Issue
Med Sci (Paris)
Volume 41, Number 1, Janvier 2025
Nos jeunes pousses ont du talent !
Page(s) 87 - 89
Section Partenariat médecine/sciences - Écoles doctorales - Masters
DOI https://doi.org/10.1051/medsci/2024198
Published online 31 January 2025

La récupération d’empreintes digitales pour l’identification individuelle post mortem se heurte à de nombreuses difficultés. Différentes méthodes ont été proposées pour essayer d’améliorer la qualité des tissus momifiés. L’article de Fernandez et al. présente une méthode originale et prometteuse à base de fruits.
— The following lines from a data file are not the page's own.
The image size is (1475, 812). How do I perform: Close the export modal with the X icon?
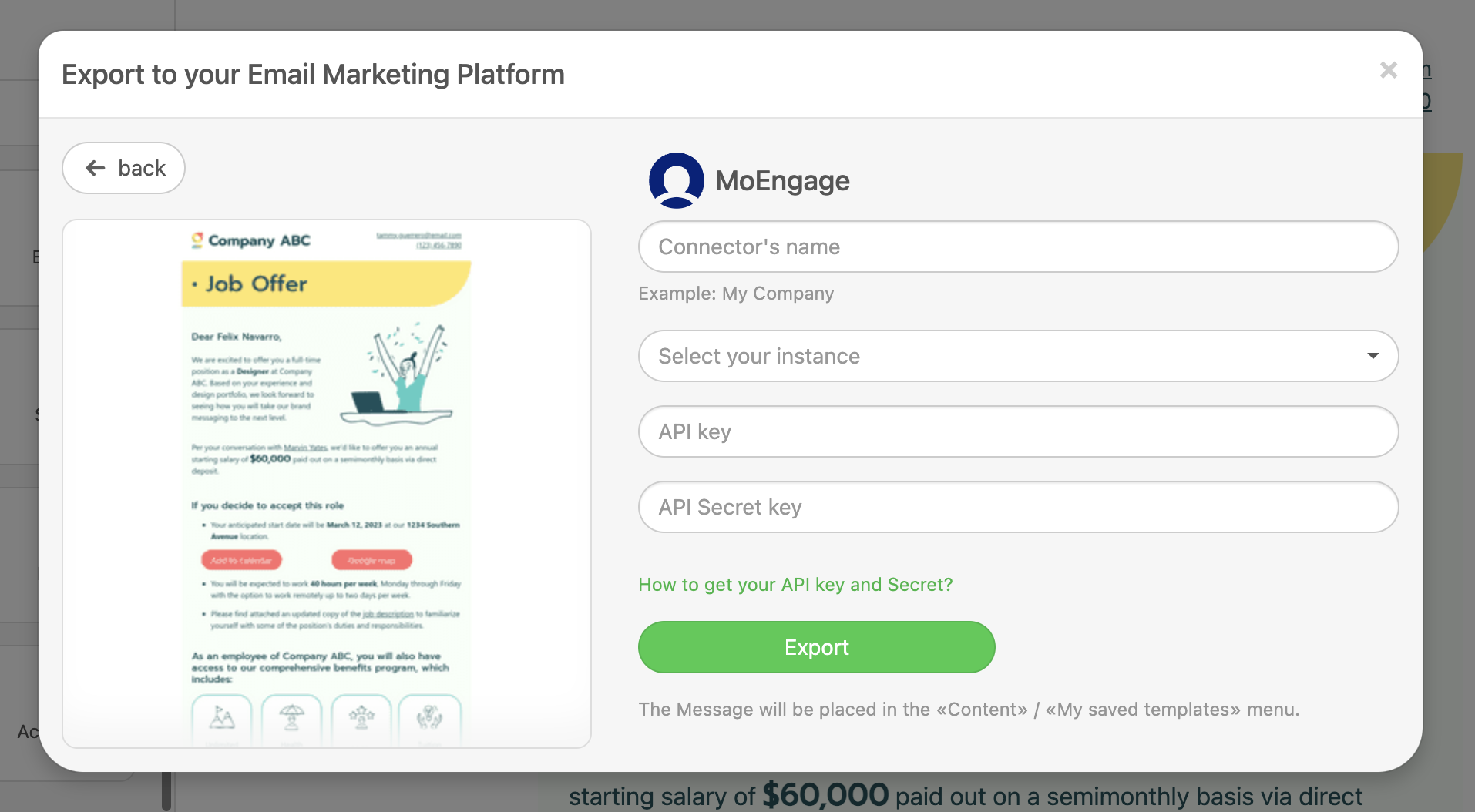[x=1389, y=70]
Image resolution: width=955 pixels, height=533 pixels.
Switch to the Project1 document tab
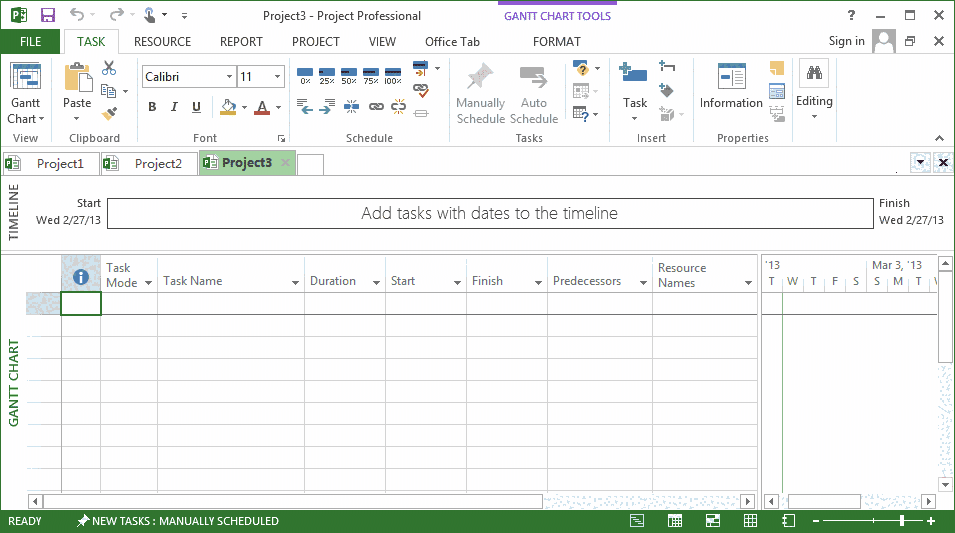(x=60, y=164)
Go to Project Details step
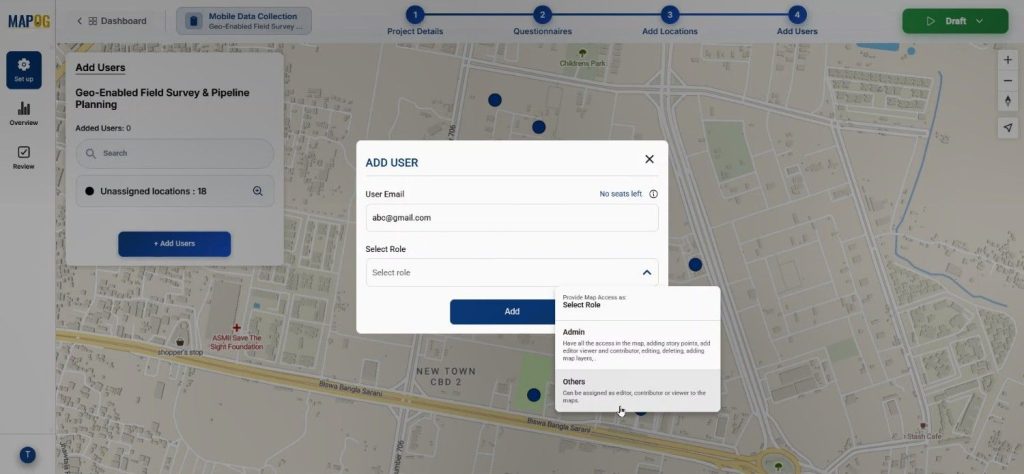The image size is (1024, 474). click(415, 15)
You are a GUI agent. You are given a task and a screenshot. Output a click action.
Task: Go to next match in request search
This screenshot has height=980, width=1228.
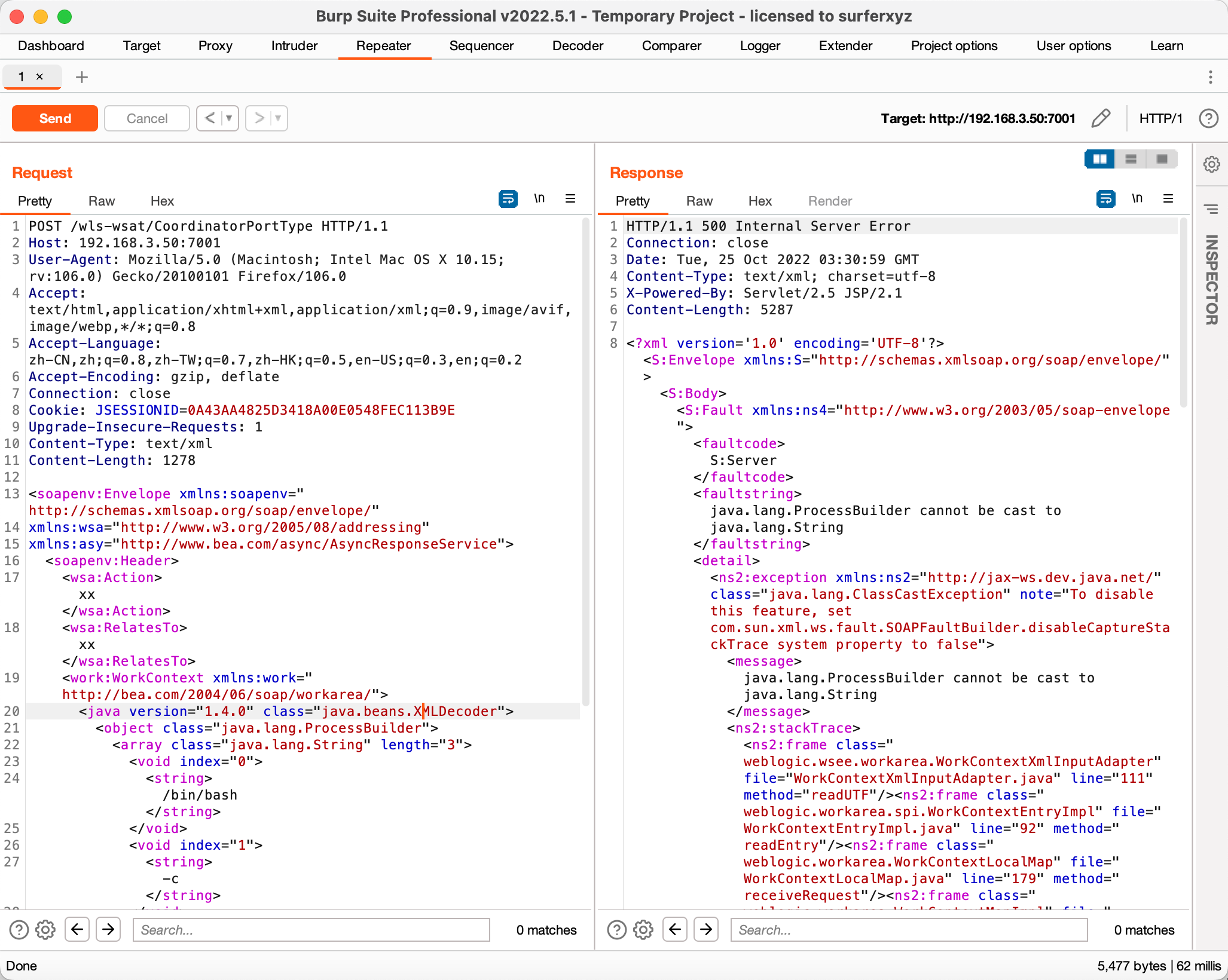pyautogui.click(x=108, y=930)
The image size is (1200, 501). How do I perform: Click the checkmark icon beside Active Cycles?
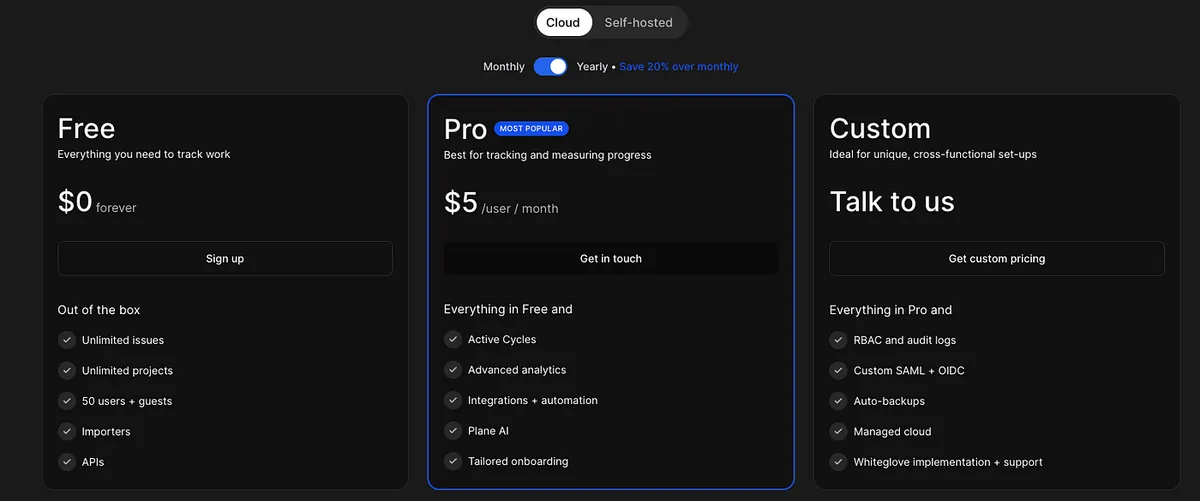(x=453, y=340)
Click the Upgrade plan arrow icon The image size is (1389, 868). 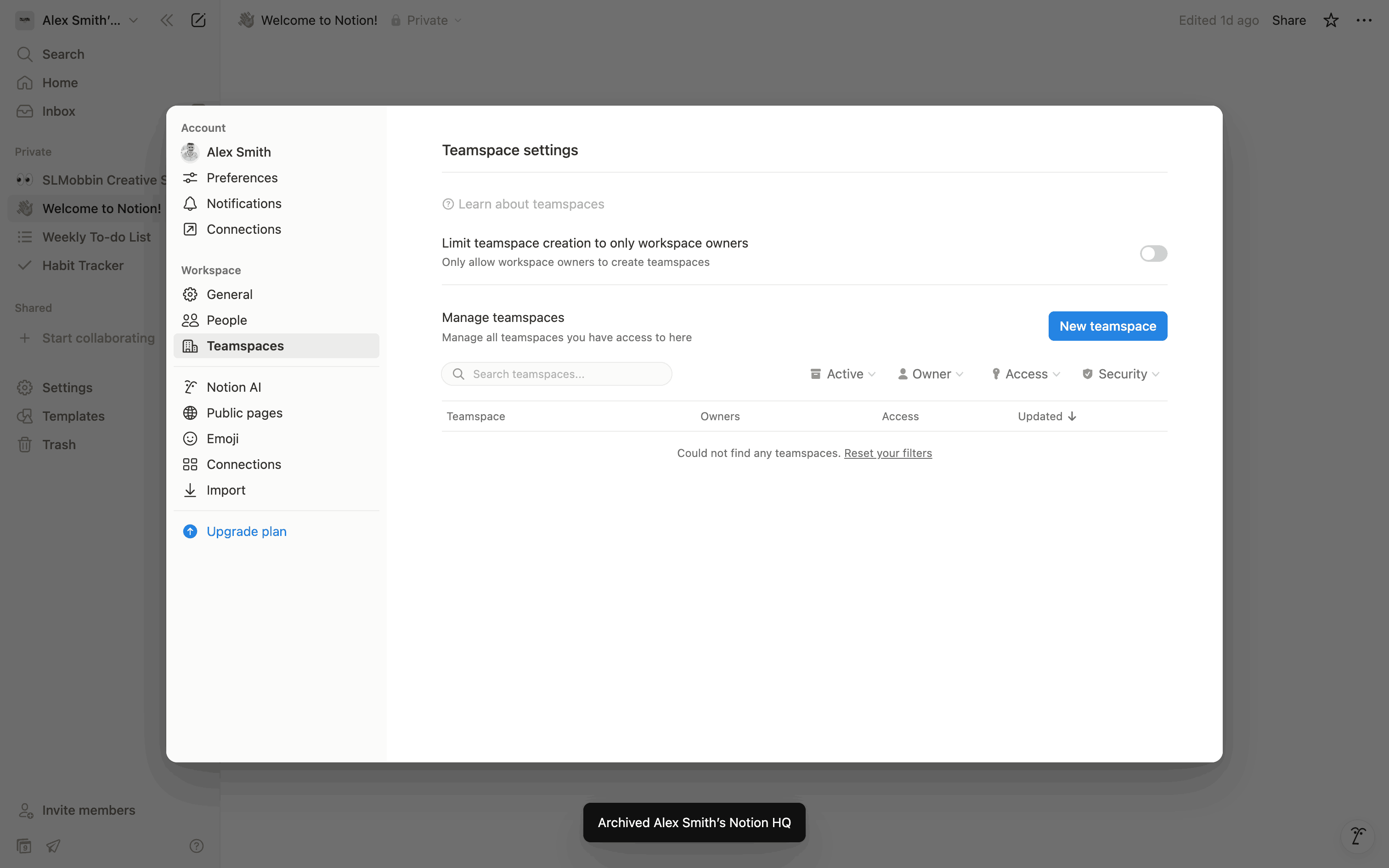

Au lieu de recourir à des procédés chimiques classiquement utilisés pour réhydrater les tissus, ces auteurs ont en effet préféré une approche plus écologique : l’utilisation de jus de papaye et d’ananas [1]. Les nombreuses propriétés enzymatiques des fruits sont de plus en plus utilisées dans différents domaines (alimentation, dermatologie, santé, etc.), mais leur utilisation en contexte médico-légal et dans la procédure judiciaire d’identification est inédite.

Les fruits à l’honneur

Malgré les nouvelles techniques disponibles, les méthodes naturelles connaissent un essor certain dans le domaine biomédical. Remèdes miracles ou «  de grand-mère  », les éléments organiques font leur retour dans les cabinets médicaux et les laboratoires. C’est le cas, par exemple, de la célèbre Aloe vera et de ses multiples utilisations en médecine, pharmacie et cosmétique [2]. Ici, les auteurs se sont intéressés à deux fruits tropicaux : l’ananas et la papaye, et à leurs propriétés réhydratantes par le biais de leurs enzymes protéolytiques, respectivement la bromélaïne et la papaïne [3, 4]. Ces endopeptidases font partie de la famille des protéases à cystéine1, qui hydrolysent certaines liaisons peptidiques entre les acides aminés constitutifs des protéines (Figure 1).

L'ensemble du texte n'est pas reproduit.